Médor. Vos prises de position détonnent. Comment sont-elles perçues par vos collègues ?
Manuela Cadelli. Cela dépend des magistrats. Il y a beaucoup de progressistes. Et puis il y a des conservateurs, qui sont vite choqués.
M.Qu’est-ce que cela signifie ?
M.C.La justice belge est toujours au carrefour de deux récits : selon un premier, elle existe pour émanciper, pour renverser les rapports de force, les moduler ou les valider, sur une base rationnelle, en supprimant toute hiérarchie. C’est bon en soi : il y a beaucoup de décisions qui libèrent du joug.
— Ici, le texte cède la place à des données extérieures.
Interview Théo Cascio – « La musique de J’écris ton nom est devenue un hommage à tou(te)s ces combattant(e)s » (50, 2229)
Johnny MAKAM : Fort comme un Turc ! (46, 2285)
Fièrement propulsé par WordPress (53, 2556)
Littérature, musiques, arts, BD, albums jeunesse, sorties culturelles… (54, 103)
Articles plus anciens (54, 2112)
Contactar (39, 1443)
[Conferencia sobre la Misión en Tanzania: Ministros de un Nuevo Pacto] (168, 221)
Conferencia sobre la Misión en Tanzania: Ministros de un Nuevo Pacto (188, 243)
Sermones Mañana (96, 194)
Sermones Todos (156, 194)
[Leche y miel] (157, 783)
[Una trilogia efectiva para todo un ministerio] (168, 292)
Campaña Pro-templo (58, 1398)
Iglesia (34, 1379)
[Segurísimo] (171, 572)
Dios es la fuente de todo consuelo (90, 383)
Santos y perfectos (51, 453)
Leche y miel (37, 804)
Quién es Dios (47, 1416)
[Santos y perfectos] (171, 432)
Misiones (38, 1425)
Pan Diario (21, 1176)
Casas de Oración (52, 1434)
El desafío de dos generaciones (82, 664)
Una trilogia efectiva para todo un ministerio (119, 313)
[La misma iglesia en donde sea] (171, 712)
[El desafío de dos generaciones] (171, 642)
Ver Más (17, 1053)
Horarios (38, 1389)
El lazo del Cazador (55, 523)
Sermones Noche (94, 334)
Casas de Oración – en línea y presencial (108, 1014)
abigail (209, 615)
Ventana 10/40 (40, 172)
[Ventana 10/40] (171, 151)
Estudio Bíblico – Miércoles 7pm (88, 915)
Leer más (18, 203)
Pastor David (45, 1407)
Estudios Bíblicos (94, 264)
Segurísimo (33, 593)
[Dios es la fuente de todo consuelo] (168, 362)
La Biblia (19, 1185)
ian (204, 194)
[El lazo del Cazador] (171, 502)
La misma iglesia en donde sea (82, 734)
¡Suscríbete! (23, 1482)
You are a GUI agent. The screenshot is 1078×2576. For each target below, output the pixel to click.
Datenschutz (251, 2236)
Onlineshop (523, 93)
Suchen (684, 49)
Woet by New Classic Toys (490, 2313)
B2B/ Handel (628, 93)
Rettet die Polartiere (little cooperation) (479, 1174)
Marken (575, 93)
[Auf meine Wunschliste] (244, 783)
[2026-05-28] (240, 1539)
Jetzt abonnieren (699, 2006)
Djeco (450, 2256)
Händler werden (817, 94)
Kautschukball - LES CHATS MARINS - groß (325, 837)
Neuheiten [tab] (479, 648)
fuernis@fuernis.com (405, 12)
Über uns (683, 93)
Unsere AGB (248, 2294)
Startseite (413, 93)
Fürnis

En face, il y a la justice que décrivait le philosophe Michel Foucault, la justice au service des dominants, des hégémonies, qui préfère une injustice à un désordre, qui est là pour mettre la peine maximale possible. L’Association syndicale des magistrats (ASM), à laquelle j’appartiens, est du côté progressiste. Selon nous, chaque coup porté aux services publics relève du même mépris du bien commun global. Nous avons noué des contacts avec d’autres associations : les syndicats, la Ligue des droits de l’homme, la Ligue des familles, des fédérations étudiantes, le mouvement citoyen Tout Autre Chose et son pendant flamand Hart Boven Hard. Et d’autres. On est nombreux.
M.C’est quoi l’idée ? Décloisonner ?
M.C.On est au contact. L’objectif est d’avoir des rassemblements d’ampleur, des capsules de revendications et des conférences. Et une série de contre-propositions par secteur visant à restaurer des politiques qui servent le bien commun. Pour restaurer l’humanisme en somme.